Επεξεργασία

Κοινή χρήση μέσω


Configure managed identities for your Azure Data Explorer cluster

A managed identity from Microsoft Entra ID allows your cluster to access other Microsoft Entra protected resources such as Azure Key Vault. The identity is managed by the Azure platform and doesn't require you to provision or rotate any secrets.

This article shows you how to add and remove managed identities on your cluster. For more information on managed identities, see Managed identities overview.

Note

Managed identities for Azure Data Explorer won't behave as expected if your Azure Data Explorer cluster is migrated across subscriptions or tenants. The app will need to obtain a new identity, which can be done by removing a system-assigned identity and then adding a system-assigned identity. Access policies of downstream resources will also need to be updated to use the new identity.

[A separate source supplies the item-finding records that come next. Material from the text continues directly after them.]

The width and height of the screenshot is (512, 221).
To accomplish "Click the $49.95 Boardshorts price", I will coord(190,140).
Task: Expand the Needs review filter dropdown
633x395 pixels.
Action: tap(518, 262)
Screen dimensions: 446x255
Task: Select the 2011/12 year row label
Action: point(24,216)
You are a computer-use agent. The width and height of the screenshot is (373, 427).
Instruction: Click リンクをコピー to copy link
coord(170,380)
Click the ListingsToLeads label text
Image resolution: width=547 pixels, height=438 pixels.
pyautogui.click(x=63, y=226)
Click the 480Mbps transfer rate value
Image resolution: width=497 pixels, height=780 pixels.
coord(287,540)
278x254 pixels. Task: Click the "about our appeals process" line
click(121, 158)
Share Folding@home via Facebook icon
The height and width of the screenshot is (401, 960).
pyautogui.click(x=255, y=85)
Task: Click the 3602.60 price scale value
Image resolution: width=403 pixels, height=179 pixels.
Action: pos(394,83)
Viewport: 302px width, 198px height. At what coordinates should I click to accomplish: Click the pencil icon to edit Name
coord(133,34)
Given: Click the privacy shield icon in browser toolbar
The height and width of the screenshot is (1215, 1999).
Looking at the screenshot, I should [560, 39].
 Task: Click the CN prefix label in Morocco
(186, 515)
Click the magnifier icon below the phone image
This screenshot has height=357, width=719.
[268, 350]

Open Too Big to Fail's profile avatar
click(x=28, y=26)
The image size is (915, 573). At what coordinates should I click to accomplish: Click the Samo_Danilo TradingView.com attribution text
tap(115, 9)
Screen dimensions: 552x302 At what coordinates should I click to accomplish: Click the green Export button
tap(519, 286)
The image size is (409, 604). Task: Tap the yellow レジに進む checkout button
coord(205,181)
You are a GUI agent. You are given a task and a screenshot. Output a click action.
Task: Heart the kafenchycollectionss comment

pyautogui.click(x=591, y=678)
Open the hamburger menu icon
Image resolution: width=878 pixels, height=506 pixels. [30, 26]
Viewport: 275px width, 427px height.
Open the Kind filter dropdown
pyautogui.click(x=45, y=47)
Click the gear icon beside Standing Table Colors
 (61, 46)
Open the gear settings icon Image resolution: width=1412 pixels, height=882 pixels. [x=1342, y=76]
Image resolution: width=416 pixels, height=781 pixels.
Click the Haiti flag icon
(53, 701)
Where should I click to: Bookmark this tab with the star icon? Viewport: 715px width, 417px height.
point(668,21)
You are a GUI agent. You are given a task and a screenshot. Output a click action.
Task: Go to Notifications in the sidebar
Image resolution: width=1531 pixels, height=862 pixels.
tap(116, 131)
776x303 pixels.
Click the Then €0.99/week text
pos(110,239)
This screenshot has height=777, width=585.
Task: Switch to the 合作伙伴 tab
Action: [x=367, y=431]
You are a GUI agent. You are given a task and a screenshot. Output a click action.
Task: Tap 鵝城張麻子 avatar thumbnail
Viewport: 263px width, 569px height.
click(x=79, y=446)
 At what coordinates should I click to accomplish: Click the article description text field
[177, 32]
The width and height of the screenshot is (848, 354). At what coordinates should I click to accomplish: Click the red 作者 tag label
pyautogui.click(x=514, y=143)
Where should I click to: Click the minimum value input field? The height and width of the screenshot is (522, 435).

For code samples based on previous SDK versions, see the archived article.

Types of managed identities

Your Azure Data Explorer cluster can be granted two types of identities:

  • System-assigned identity: Tied to your cluster and deleted if your resource is deleted. A cluster can only have one system-assigned identity.

  • User-assigned identity: A standalone Azure resource that can be assigned to your cluster. A cluster can have multiple user-assigned identities.

Add a system-assigned identity

Assign a system-assigned identity that is tied to your cluster, and is deleted if your cluster is deleted. A cluster can only have one system-assigned identity. Creating a cluster with a system-assigned identity requires an additional property to be set on the cluster. Add the system-assigned identity using the Azure portal, C#, or Resource Manager template as detailed below.

Add a system-assigned identity using the Azure portal

Sign in to the Azure portal.

New Azure Data Explorer cluster

  1. Create an Azure Data Explorer cluster

  2. In the Security tab > System assigned identity, select On. To remove the system assigned identity, select Off.

  3. Select Next : Tags > or Review + create to create the cluster.

    Add system assigned identity to new cluster.

Existing Azure Data Explorer cluster

  1. Open an existing Azure Data Explorer cluster.

  2. Select Settings > Identity in left pane of portal.

  3. In the Identity pane > System assigned tab:

    1. Move the Status slider to On.
    2. Select Save
    3. In the pop-up window, select Yes

    Add system assigned identity.

  4. After a few minutes, the screen shows:

    • Object ID - Used for customer-managed keys
    • Permissions - Select relevant role assignments

    System assigned identity on.

Remove a system-assigned identity

Removing a system-assigned identity will also delete it from Microsoft Entra ID. System-assigned identities are also automatically removed from Microsoft Entra ID when the cluster resource is deleted. A system-assigned identity can be removed by disabling the feature. Remove the system-assigned identity using the Azure portal, C#, or Resource Manager template as detailed below.

Remove a system-assigned identity using the Azure portal

  1. Sign in to the Azure portal.

  2. Select Settings > Identity in left pane of portal.

  3. In the Identity pane > System assigned tab:

    1. Move the Status slider to Off.
    2. Select Save
    3. In the pop-up window, select Yes to disable the system-assigned identity. The Identity pane reverts to same condition as before the addition of the system-assigned identity.

    System assigned identity off.

Add a user-assigned identity

Assign a user-assigned managed identity to your cluster. A cluster can have more than one user-assigned identity. Creating a cluster with a user-assigned identity requires an additional property to be set on the cluster. Add the user-assigned identity using the Azure portal, C#, or Resource Manager template as detailed below.

Add a user-assigned identity using the Azure portal

  1. Sign in to the Azure portal.

  2. Create a user-assigned managed identity resource.

  3. Open an existing Azure Data Explorer cluster.

  4. Select Settings > Identity in left pane of portal.

  5. In the User assigned tab, select Add.

  6. Search for the identity you created earlier and select it. Select Add.

    Add user assigned identity.

Remove a user-assigned managed identity from a cluster

Remove the user-assigned identity using the Azure portal, C#, or Resource Manager template as detailed below.

Remove a user-assigned managed identity using the Azure portal

  1. Sign in to the Azure portal.

  2. Select Settings > Identity in left pane of portal.

  3. Select the User assigned tab.

  4. Search for the identity you created earlier and select it. Select Remove.

    Remove user assigned identity.

  5. In the pop-up window, select Yes to remove the user-assigned identity. The Identity pane reverts to same condition as before the addition of the user-assigned identity.